The life of a shepherd was usually unexciting. The occasional wild animal might cause alarm to the flock but most of the nights were filled with sitting around, keeping warm and listening for tell-tale signs of danger nearby. Reuben was a young man, of the tribe of Levi, the priestly clan. While he had been a shepherd since boyhood, the older shepherds treated him like their personal slave. It was the way of the world, he reflected. as the took his turn guarding the temple flock while the others settled down for the night. ‘The old teach the young,’ he reasoned, ‘in time I will give the orders and others will obey.’ He stirred the fire with a stick, bright sparks dancing into the dark sky around him. He looked carefully at the two new-born lambs that lay near the fire with their tired mother. Aaron, the elder shepherd, had finally entrusted Reuben with the wrapping of the lambs in strips of linen cloths. This was an age-old practice of the temple shepherds. New-born lambs, especially those with no obvious sign of blemish or fault, were to be wrapped in swaddling cloths to ensure their purity and perfection were protected until they were needed for their grisly, but needed, end as sacrifice for the sins of the people.
As a child Reuben had always avoided thinking about the future of the lambs in his care; he would run away when those for slaughter were being selected, silent tears flowing down his face as he missed them over the coming days. Now that he was a young man, he no longer cried, but the practice still did not sit well with him.
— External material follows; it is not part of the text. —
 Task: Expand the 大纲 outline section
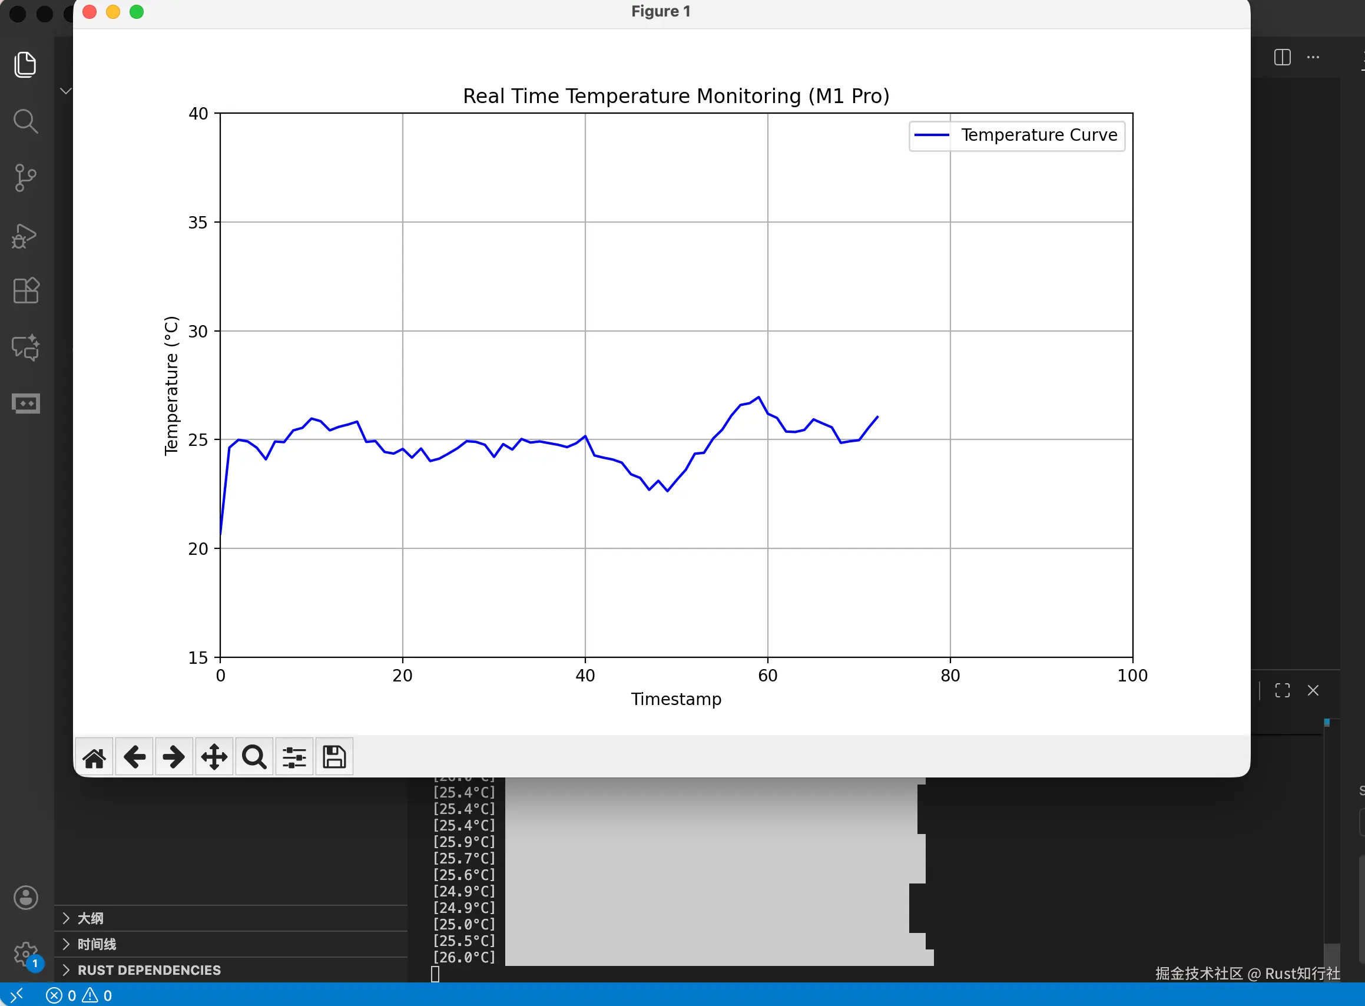pyautogui.click(x=89, y=918)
He knew the importance of atonement, how one lamb would be chosen to carry the sins of the nation into the brutal loneliness of the wilderness, while the other would be sacrificed on the blood-stained altar of the temple. He knew it, but he did not fully understand the need for it. Was God so angry with his people that the blood of the innocent was necessary for his appeasing. As a member of the priestly clan he would never voice his question in public, but in the yearning for trust and meaning that grew within him, he did wonder, was there not a better way to rid him of sinfulness.
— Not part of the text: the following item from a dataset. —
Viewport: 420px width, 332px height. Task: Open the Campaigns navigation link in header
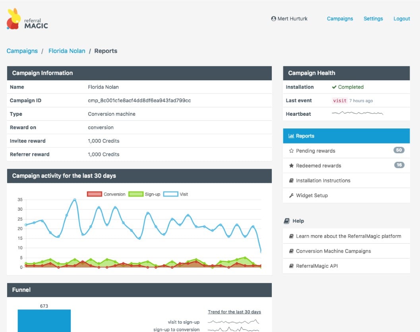(x=340, y=19)
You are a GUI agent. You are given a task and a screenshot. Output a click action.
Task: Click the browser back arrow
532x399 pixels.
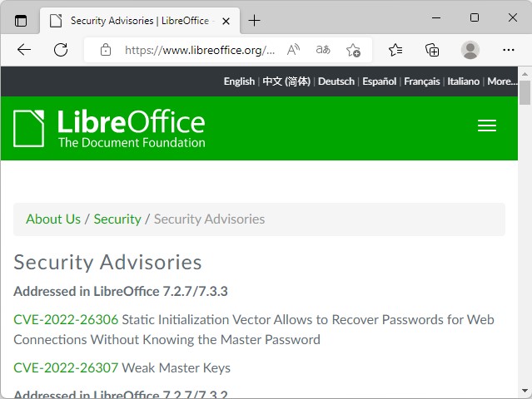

The light that blazed above him almost blinded him. For a moment he thought it was that strange star that had appeared earlier in the evening, but this was stronger, fiercer, more immediately present. As the intensity of the light settled he realised it was a person, of sorts. Falling back with a cry of alarm, his fellow shepherds jumped up, ready to face whatever danger was coming. They weren’t ready for what their waking eyes saw. Cowering back from the tall, slender form that glowed so brightly before them, they feared for their very lives. ‘Do not be afraid,’ Gabriel urged them, their alarm and dread palpable in the cool night air; ‘Do not be afraid, because I have come to give you good news of great joy. Today, in the city of David below you, a Saviour and deliverer has been born to you, yes he is the promised Messiah! You shepherds will easily recognise him, he will be wrapped in strips of cloths, lying in a manger; yes, a feeding trough!’
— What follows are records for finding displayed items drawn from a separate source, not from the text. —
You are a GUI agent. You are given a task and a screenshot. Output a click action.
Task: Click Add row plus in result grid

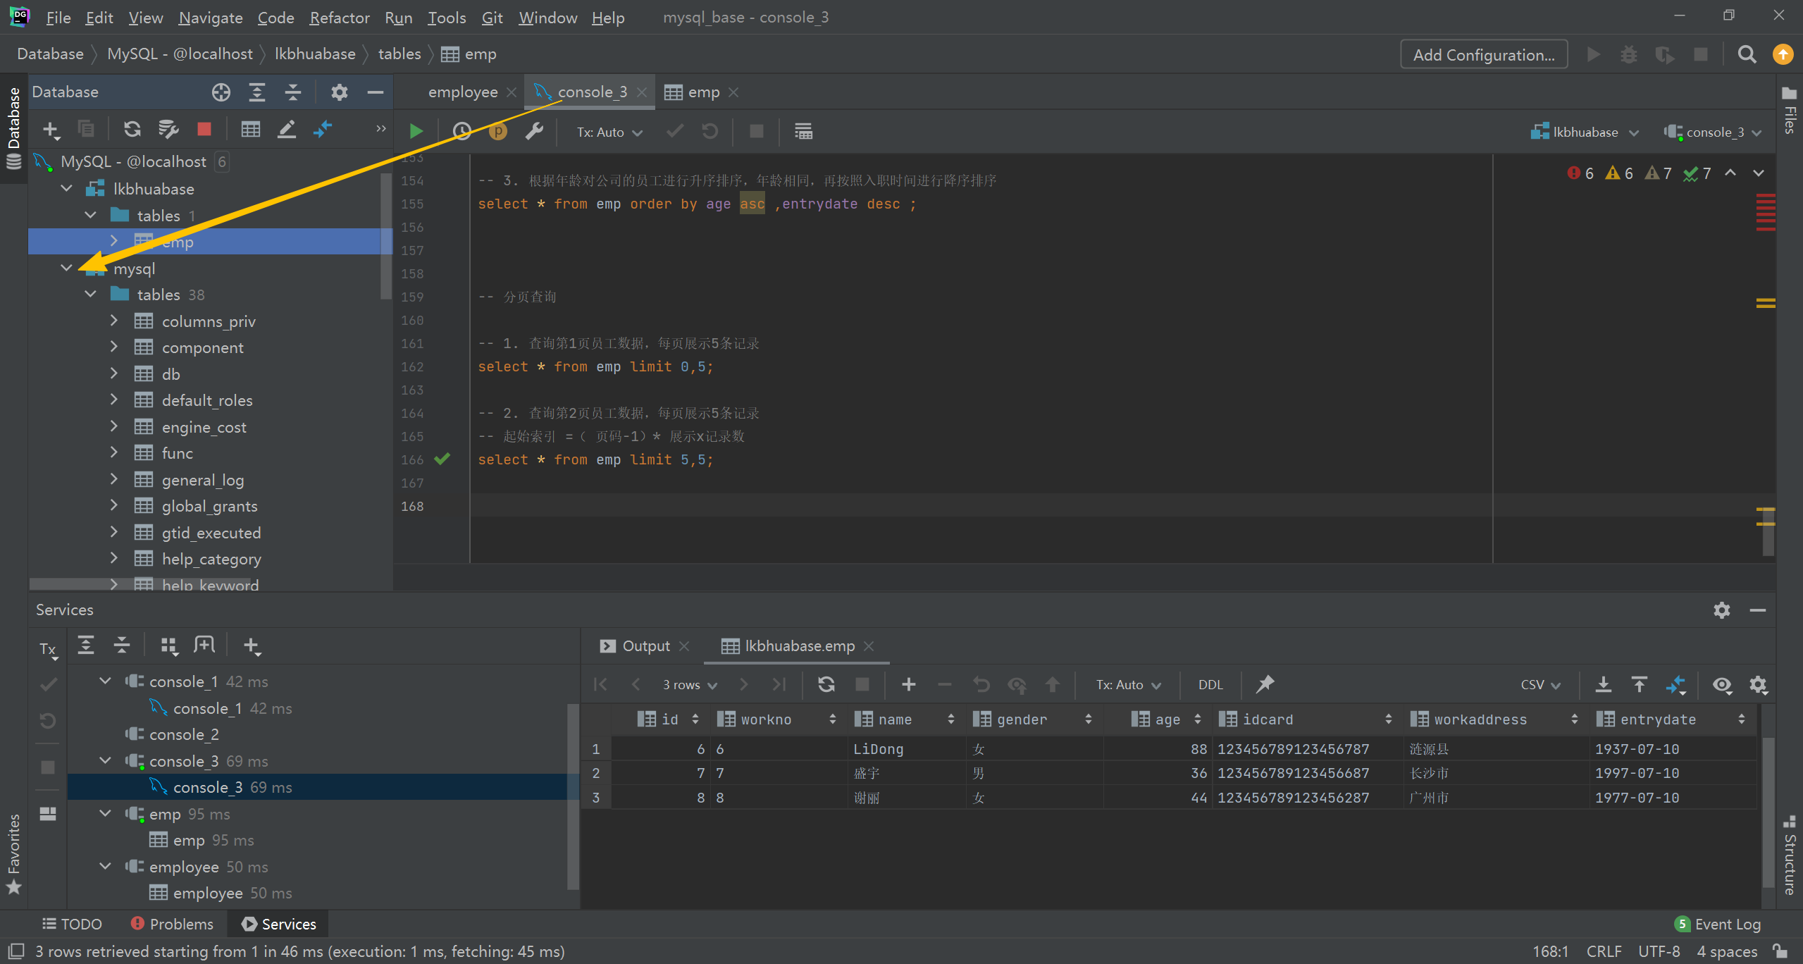click(x=908, y=685)
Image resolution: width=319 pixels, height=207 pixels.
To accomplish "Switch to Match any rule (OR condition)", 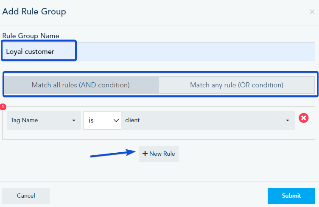I will [237, 85].
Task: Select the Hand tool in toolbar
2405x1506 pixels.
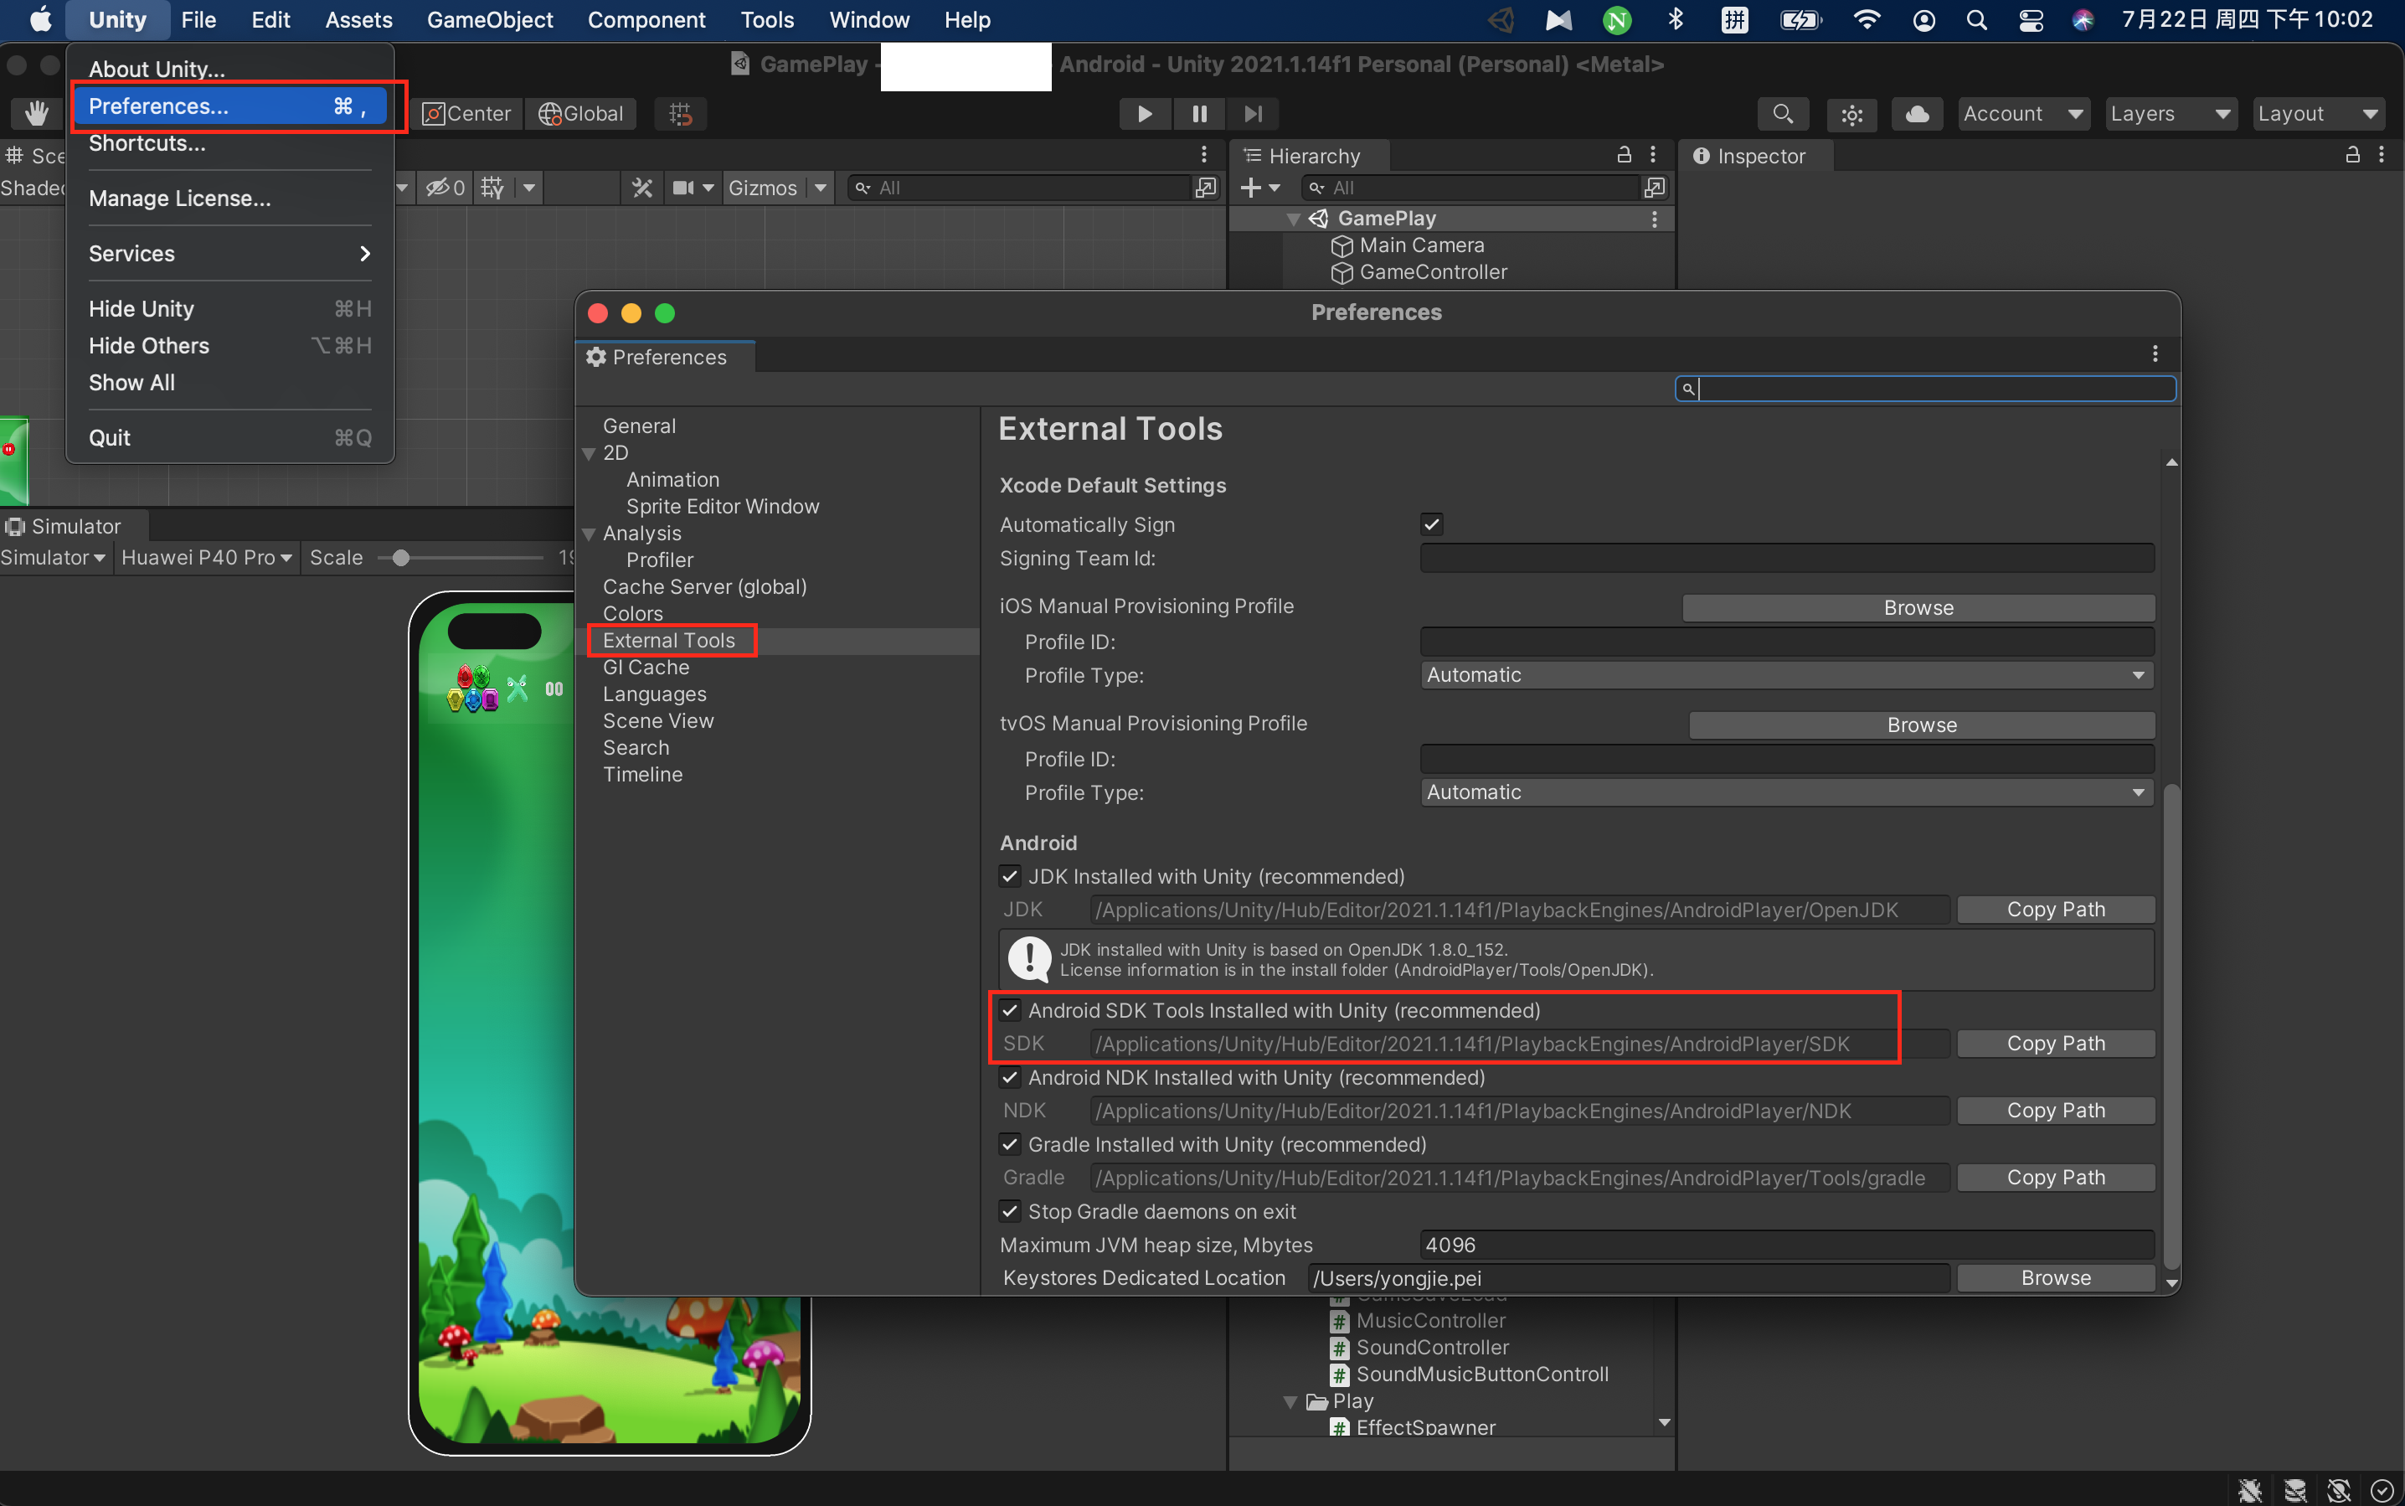Action: pyautogui.click(x=37, y=114)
Reuben glanced at the nearby lambs, warm and snug in their swaddling cloths. Was it possible? Could it be true, was there indeed another way of atonement? As if to affirm his thoughts, the whole sky seemed to light up as hundreds and thousands of heavenly messengers appeared above them, as if they had just stepped through a gateway. For the rest of his earthly life, Reuben would never forget the sight nor the heart-rending joyful song of God’s messengers as they proclaimed ‘Glory to God in the highest heaven! And peace on earth to all those in whom God takes such great pleasure!’ Then the sky was clear again and the shepherds were left looking in awe-filled wonder at each other, it was Reuben who took charge – ‘Let us go, even unto Bethlehem, and see this incredible thing that has come to pass!’